● Problem to work on:
Please copy out the entries exactly, skipping any pictures.

● Exercise data:
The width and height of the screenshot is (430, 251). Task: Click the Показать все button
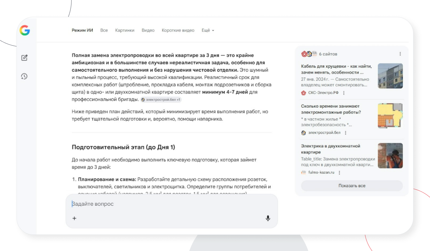click(352, 186)
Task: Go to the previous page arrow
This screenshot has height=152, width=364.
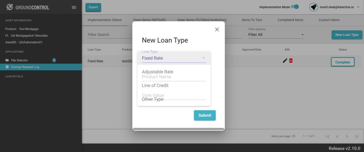Action: pos(337,137)
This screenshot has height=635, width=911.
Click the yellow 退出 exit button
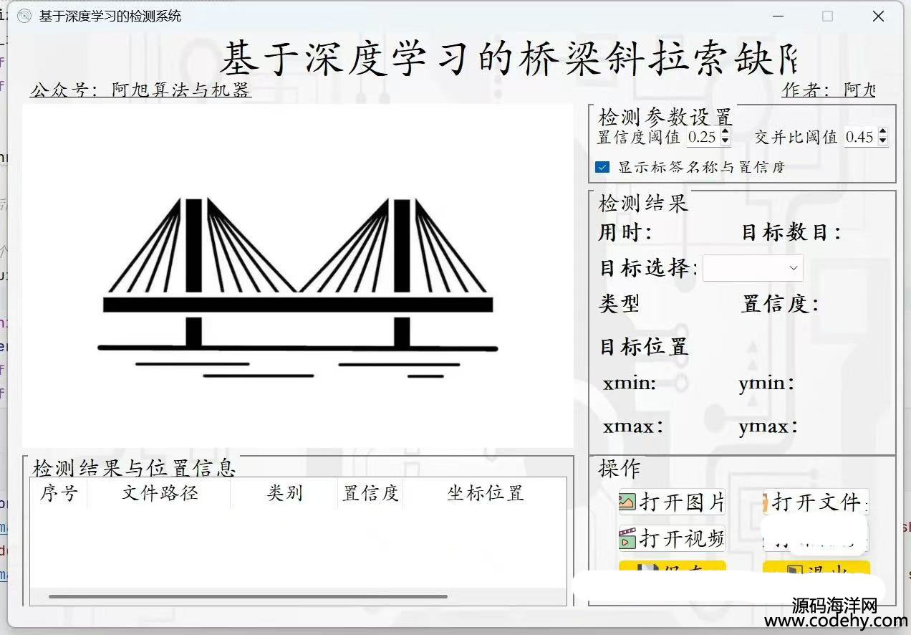pyautogui.click(x=816, y=568)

● Answer for the task:
The width and height of the screenshot is (430, 251). Task: Click the Показать все button
click(352, 186)
Task: Go to the previous page arrow
This screenshot has height=152, width=364.
Action: pos(337,137)
This screenshot has height=635, width=911.
Click the yellow 退出 exit button
pyautogui.click(x=816, y=568)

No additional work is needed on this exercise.